Çok rahatlıkla iddia edebilirim ki, ülkemizde matematiğin bilimselliği tehlikede. Neden? Çünkü aynı konu üzerinde iktidarda rakamlarla konuşuyor ve bir sonuç açıklıyor. Muhalefet de rakamlarla konuşuyor, o da bir sonuç açıklıyor. Sendikalar da, pazarcılar da, toptancılar da, köylü de, vatandaş da rakamlarla konuşuyor ve bir sonuç açıklıyor.

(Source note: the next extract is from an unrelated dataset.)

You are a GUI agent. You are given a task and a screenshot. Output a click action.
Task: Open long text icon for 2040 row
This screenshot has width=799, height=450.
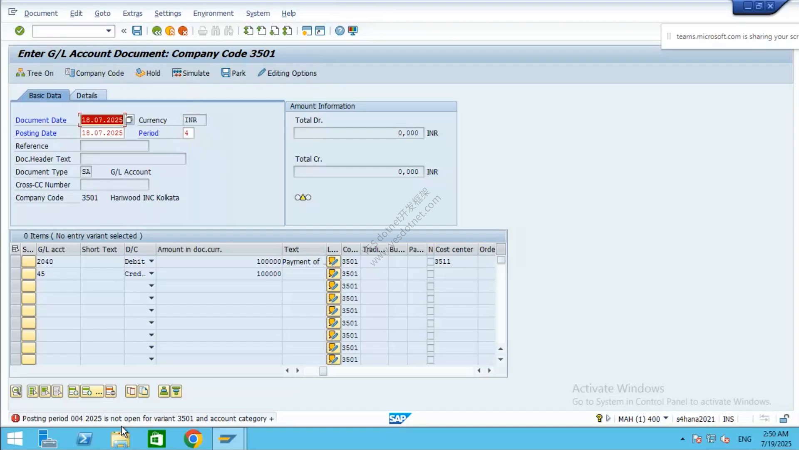click(333, 261)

İşin püf noktası ise aynı konuda hemen hepsinin farklı sonuçlara ulaşıp, benim hesabım doğru iddiasında bulunmaları. Oysa matematikte soru aynı ise cevap tektir ve kesindir. İşte bu yüzden matematiğin bilimselliği tehlikede diyorum.
Malumunuz ülkemizin bir numaralı gündemi ekonomi, vatandaşın alım gücü, maaşlar, asgari ücret, zamlar, enflasyon vs.
Özellikle Hazine ve Maliye Bakanının açıklamaları siyasette, medyada ve özellikle sosyal medyada artık tartışmanın ötesinde mizah boyutunda yorumlanıyor.
Malumunuz Sayın Bakan geçtiğimiz hafta, "bizim dönemimizde her hanenin geliri üç kat arttı" açıklamasını yapmıştı.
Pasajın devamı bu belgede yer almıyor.